Il bossing può dare diritto a un risarcimento quando si tratta di un comportamento sistematico, intenzionale e mirato a danneggiare un singolo individuo o un gruppo di individui. Tuttavia è necessario che il dipendente fornisca delle prove tutt’altro che facili da raggiungere. Ossia:
- la reiterata serie di comportamenti vessatori;
- il fine che accomuna tutti questi comportamenti: mortificare il dipendente emarginandolo;
- il danno alla salute fisica e/o psichica e/o alla carriera.
Quando il bossing dà diritto al risarcimento?
Tuttavia, non tutte le condotte di un superiore burbero sono considerate bossing. Secondo una sentenza della Cassazione, se un superiore è riconosciuto come burbero o spigoloso con tutti e non solo con un singolo dipendente, la sua condotta non è considerata bossing e quindi non dà diritto a un risarcimento. Infatti l’indole caratteriale fa venir meno l’elemento soggettivo del bossing: ossia l’intento di emarginare, opprimere e vessare il dipendente che ne è vittima.

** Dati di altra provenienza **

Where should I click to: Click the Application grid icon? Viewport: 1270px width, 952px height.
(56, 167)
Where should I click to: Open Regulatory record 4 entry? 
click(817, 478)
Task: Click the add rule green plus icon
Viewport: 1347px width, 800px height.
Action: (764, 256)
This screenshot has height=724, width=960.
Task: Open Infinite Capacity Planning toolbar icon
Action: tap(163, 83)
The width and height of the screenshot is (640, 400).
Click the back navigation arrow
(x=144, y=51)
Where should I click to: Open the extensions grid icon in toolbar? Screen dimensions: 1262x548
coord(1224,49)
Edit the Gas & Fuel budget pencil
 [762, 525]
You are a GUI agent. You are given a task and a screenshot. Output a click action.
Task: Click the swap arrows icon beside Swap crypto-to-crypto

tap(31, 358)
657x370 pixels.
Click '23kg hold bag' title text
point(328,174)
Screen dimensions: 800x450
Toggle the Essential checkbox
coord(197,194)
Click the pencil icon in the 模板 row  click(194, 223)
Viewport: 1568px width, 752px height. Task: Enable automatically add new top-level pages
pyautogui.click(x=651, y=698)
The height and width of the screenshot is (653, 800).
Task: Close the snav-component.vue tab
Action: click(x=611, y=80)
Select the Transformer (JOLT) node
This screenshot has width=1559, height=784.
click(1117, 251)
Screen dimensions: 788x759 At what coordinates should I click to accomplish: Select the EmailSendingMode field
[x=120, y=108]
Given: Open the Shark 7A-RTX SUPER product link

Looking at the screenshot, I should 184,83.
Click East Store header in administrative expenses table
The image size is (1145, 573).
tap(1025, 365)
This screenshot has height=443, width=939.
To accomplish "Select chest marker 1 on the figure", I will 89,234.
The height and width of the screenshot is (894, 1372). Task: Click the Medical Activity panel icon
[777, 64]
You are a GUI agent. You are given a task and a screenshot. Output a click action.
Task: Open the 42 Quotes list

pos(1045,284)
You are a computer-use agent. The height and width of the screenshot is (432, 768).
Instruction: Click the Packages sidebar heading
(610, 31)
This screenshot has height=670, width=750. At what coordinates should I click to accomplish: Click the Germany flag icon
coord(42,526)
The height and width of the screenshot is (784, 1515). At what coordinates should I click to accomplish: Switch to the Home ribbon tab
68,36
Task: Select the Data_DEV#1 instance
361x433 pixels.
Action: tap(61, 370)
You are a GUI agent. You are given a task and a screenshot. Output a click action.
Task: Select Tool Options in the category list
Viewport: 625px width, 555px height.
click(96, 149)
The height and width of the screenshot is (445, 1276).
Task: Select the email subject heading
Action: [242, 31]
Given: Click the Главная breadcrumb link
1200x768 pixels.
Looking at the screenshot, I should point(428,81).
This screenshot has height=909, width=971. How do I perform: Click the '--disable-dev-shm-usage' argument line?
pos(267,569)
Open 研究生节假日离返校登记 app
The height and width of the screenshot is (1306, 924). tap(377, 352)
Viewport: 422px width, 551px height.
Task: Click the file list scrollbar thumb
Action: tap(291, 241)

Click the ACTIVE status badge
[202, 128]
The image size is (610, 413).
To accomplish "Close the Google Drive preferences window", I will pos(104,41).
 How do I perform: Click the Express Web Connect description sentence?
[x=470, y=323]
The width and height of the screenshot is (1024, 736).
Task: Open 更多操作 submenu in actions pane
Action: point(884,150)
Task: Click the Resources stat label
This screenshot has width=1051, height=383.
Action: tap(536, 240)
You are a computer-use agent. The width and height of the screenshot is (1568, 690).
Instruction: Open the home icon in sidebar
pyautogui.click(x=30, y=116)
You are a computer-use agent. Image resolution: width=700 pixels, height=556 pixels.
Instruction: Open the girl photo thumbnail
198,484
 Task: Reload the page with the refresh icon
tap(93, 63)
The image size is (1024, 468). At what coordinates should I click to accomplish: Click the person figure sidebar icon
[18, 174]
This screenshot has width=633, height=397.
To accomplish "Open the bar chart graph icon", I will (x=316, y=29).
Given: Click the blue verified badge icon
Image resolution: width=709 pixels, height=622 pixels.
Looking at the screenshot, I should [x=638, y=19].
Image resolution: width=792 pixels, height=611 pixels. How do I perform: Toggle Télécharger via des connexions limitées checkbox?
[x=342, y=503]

Se il comportamento del superiore, nonostante sia aggressivo, è rivolto a tutti i dipendenti e non tende ad isolare o vessare un individuo o un gruppo, non può essere considerato bossing. Inoltre, se nonostante il comportamento spigoloso, il superiore mantiene un comportamento professionale e responsabile sul lavoro, questo esclude la possibilità di un risarcimento per bossing.